Edward bemerkte ihren abweisenden Ton und das schlechte Gewissen machte sich in ihm breit. „Verzeih mir mein unangebrachtes Verhalten von vorhin, es stand mir nicht zu, dich zu bevormunden." Louisa bedachte ihn mit einem langen Blick aus ihren haselnussbraunen Augen. Dann lächelte sie leicht. „Ich vergebe dir Edward, du meintest es nur gut mit mir und dafür bin ich dir überaus dankbar." Stillschweigend nippten sie an ihrer Bowle und lauschten den Klängen der Streicher. Gerade als Edward über seinen Schatten springen und Louisa einen Tanz anbieten wollte, wurden sie von Lucy unterbrochen. Mit einem breiten Lächeln umfasste sie die Schultern ihrer jüngeren Schwester. „Oh Louisa, Arthur und du habt ein wundervolles Paar abgegeben. Ihr seid wie füreinander geschaffen, man hat die Leichtigkeit in eurem Tanz förmlich gesehen." Louisa bedankte sich mit einem breiten Lächeln für das Kompliment. Dann wandte sich die ältere Mrs. Tilbury an ihren Verlobten. „Lass uns tanzen Ed, ich möchte genauso strahlen wie Arthur und meine Schwester." Eher zögerlich ließ sich Sir Pembroke von Lucy aufs Parkett ziehen, denn er verspürte keine große Lust zu tanzen. Louisa betrachtete das Spektakel ein wenig belustigt. Eine leise Stimme in ihrem Kopf musste sich eingestehen, dass sie gern an Lucy's Stelle gewesen wäre. Edward stellte sich als überaus begabt heraus, der sogar mehr Talent als Mr. Arthur Egerton an den Tag legte. Mit einem kleinen Stich in der Brust, stellte sich Louisa an eines der deckenhohen Fenstern und verfolgte jeden einzelnen Schritt des Paares.

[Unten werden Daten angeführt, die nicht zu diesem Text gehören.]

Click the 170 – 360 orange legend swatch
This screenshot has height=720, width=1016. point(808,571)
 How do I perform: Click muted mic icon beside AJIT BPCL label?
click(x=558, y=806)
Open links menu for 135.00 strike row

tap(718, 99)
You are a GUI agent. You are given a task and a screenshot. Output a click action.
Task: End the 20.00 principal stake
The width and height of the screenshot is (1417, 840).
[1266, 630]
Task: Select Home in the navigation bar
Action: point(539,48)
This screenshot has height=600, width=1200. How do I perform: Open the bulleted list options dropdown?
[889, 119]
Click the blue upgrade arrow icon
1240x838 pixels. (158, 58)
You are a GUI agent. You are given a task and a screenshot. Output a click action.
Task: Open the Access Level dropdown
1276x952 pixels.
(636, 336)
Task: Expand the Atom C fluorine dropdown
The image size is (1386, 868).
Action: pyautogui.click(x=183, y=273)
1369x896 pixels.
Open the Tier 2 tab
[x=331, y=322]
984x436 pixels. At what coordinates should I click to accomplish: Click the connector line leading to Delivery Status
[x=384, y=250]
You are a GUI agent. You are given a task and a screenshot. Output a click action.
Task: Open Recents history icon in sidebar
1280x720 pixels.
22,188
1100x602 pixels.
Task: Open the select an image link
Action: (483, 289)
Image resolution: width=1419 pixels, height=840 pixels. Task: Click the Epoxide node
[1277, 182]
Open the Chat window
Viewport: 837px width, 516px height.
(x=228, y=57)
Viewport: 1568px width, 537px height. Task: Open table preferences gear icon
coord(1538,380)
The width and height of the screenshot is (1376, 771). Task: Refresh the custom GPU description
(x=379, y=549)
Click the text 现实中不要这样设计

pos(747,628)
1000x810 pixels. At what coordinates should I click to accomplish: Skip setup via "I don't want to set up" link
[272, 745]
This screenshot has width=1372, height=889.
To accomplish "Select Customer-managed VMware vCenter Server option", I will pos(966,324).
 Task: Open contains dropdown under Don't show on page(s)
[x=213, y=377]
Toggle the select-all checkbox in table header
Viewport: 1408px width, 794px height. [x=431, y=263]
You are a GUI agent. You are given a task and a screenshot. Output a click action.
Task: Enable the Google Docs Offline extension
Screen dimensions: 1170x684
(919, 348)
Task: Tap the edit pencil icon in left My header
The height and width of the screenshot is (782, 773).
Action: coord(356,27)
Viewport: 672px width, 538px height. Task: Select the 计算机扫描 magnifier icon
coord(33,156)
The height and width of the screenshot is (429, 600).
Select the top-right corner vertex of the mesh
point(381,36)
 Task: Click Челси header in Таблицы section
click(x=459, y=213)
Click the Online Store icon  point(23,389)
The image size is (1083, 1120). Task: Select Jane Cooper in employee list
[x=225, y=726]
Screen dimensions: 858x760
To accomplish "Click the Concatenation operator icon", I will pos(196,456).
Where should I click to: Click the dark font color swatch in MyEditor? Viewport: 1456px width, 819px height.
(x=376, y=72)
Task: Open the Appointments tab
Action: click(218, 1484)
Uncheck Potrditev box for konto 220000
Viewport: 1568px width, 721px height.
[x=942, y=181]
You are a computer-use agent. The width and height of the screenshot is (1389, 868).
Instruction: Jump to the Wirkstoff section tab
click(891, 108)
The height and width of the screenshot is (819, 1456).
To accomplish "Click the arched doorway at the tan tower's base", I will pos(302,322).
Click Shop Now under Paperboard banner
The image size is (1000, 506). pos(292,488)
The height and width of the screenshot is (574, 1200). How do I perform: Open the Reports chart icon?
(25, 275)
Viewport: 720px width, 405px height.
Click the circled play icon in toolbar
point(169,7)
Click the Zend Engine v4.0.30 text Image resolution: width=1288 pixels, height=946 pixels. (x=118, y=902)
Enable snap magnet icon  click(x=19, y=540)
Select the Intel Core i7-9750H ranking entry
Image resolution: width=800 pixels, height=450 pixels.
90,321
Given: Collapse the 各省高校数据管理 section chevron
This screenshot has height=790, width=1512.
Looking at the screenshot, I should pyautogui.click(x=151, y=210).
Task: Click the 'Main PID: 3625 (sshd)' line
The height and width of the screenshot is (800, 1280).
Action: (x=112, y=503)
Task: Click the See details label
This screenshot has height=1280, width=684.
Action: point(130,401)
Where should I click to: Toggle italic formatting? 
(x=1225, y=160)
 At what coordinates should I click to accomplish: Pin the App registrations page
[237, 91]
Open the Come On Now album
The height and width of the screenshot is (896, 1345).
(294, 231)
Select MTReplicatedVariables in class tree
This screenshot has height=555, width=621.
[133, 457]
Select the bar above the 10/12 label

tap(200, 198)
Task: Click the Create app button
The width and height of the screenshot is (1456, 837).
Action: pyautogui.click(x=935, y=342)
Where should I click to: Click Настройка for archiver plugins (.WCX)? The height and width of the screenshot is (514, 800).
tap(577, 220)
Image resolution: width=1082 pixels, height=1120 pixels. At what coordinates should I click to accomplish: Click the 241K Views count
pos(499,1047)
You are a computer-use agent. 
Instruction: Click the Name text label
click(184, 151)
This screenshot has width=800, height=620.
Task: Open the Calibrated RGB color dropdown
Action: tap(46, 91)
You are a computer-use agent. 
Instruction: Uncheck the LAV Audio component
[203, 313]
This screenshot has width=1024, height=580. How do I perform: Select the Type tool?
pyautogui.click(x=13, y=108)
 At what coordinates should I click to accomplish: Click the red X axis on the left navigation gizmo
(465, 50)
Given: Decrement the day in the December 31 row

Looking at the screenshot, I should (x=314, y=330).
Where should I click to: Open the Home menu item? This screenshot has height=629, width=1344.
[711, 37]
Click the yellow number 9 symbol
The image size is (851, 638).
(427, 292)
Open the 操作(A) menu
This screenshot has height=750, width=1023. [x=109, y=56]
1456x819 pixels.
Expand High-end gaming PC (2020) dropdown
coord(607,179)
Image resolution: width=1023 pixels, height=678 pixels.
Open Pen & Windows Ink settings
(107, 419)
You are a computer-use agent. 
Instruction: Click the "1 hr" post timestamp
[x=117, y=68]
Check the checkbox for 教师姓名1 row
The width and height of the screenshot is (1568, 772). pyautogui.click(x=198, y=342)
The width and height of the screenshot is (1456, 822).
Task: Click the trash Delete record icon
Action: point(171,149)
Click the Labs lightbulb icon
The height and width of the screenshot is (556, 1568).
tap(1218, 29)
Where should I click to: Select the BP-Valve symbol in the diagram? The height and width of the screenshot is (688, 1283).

Sie liebte ihre Schwester Lucy mehr als alles andere, denn sie war ihre engste Freundin und Vertraute. Gemeinsam gingen sie durch dick und dünn und hatten schon einige Streitigkeiten, Missverständnisse und Diskussionen hinter sich gebracht. Beide waren einander viel näher als es oftmals den Anschein hatte. Sobald eine von ihnen seelische oder physische Schmerzen verspürte, schien es der anderen ebenfalls schlecht zu gehen. So wirkte es zumindest, als Louisa von dem schrecklichen Virus geplagt wurde. In diesen qualvollen Wochen trug Lucy Leichenblässe im Gesicht und aß kaum etwas von dem gekochten Rind und dem gegarten Gemüse, das Bridget anrichtete. Ihre Seelen schienen mit einander verknüpft zu sein, wie die Fasern eines Kleides. Ohne den Faden daneben, könnte der Stoff nicht halten. Seufzend nippte Louisa an ihrer Bowle und genoss die Wärme, die ihre Kehle hinab rann. Und trotzdem hegte sie einen einzigen, egoistischen Gedanke in ihrem Inneren, der ihrer älteren Schwester das Herz brechen würde: Sie liebte Lucy's Verlobten Sir Edward Pembroke.